Oui, et c’est souvent plus simple à trouver. Comptez 6 à 8 cuisses pour 4 à 6 personnes. La cuisson est identique, mais les cuisses sont plus épaisses que le râble. Ajoutez 10 à 15 minutes de mijotage si elles sont de belle taille. Vérifiez que la chair se détache de l’os sans forcer avant d’arrêter la cuisson.

Quelle est la différence entre un lapin chasseur et un lapin sauté chasseur ?

Le « sauté chasseur » utilise la même sauce, mais avec une cuisson plus courte et à feu plus vif, sans couvercle. Le résultat est plus sec, moins fondant, avec une sauce plus courte. La version « façon grand-mère » privilégie la cuisson couverte et lente — c’est ce qui donne la texture nettement plus tendre.

Faut-il obligatoirement flamber au cognac ?

Non. Le flambage est une option festive, pas une condition de la recette. De nombreuses recettes traditionnelles n’en font pas mention. Si vous voulez cet arôme sans la flamme, ajoutez le cognac directement dans la cocotte avant de couvrir — il s’intégrera à la sauce pendant le mijotage.

Comment éviter que le lapin soit sec en fin de cuisson ?

Trois points. D’abord, ne pas dépasser le temps : 1 h 15 à feu très doux suffit pour un lapin fermier standard. Ensuite, ne pas soulever le couvercle toutes les dix minutes. Chaque ouverture fait chuter la température. Enfin, s’assurer qu’il y a assez de liquide dans la cocotte pour créer une atmosphère humide autour de la viande.

Peut-on préparer ce plat la veille ?

C’est même conseillé. Préparé la veille, le lapin chasseur est meilleur : la sauce s’étoffe, les arômes se fondent, la viande se détend dans le jus. Réchauffez le lendemain à feu doux, à couvert, 20 à 25 minutes. Ajustez l’assaisonnement au moment du service.

Quels champignons peut-on utiliser si l’on n’a pas de champignons de Paris ?

Les girolles apportent une note boisée et légèrement poivrée qui s’accorde bien avec la sauce chasseur. Les shiitakés ajoutent de l’umami et une texture ferme qui résiste à la cuisson. Un mélange de champignons forestiers déshydratés, réhydratés dans de l’eau tiède, fonctionne aussi : il renforce le fond de sauce de façon sensible.
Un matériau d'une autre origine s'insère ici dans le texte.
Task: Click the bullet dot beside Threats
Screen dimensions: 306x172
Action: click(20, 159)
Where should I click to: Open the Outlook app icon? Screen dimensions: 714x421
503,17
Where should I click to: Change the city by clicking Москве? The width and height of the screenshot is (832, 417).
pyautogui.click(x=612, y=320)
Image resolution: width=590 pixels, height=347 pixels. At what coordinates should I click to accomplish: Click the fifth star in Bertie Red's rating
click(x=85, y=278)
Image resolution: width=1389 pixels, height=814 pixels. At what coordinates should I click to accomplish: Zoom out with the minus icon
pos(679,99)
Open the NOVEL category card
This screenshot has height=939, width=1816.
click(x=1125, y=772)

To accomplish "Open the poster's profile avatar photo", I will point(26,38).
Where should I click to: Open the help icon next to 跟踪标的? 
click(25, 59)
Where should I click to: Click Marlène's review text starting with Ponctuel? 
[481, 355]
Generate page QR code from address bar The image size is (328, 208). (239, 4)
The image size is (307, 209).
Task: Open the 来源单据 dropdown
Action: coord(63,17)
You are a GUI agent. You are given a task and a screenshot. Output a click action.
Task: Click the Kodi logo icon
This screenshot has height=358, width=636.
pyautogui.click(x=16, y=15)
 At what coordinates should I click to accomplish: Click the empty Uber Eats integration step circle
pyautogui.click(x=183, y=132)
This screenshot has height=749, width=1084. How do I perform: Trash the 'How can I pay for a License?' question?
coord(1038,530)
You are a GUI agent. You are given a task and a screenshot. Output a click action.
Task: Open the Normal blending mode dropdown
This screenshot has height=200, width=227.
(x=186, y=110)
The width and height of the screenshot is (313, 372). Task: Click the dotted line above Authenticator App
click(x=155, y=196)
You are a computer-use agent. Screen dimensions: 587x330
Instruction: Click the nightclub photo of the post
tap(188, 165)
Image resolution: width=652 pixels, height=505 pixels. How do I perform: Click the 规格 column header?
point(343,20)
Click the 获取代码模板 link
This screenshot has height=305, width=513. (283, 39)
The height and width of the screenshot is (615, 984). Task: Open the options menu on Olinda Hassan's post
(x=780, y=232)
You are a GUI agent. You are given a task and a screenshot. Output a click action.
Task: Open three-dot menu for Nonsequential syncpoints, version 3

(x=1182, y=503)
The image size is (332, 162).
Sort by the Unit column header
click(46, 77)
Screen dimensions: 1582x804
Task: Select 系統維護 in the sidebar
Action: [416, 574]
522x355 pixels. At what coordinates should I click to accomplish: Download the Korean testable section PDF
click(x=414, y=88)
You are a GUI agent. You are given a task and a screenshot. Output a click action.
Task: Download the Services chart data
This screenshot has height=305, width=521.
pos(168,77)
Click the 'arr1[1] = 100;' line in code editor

Peut-on congeler le lapin chasseur ?

Oui — voir la section conservation ci-dessus. La sauce n’est pas altérée, seuls les champignons perdent un peu de tenue. Pour un résultat optimal, congelez le lapin sans les champignons et ajoutez-en des frais sautés au réchauffage.

Avec quel vin blanc faut-il cuisiner ce plat ?

Un vin blanc sec et peu boisé : Muscadet, Mâcon-Villages, Chablis d’entrée de gamme. Évitez les vins trop minéraux ou légèrement sucrés — ils déséquilibrent la sauce. Règle pratique : si vous ne le boiriez pas à table, ne le mettez pas dans la cocotte. La recette de lapin chasseur façon grand-mère ne fait rien de bon avec une bouteille médiocre.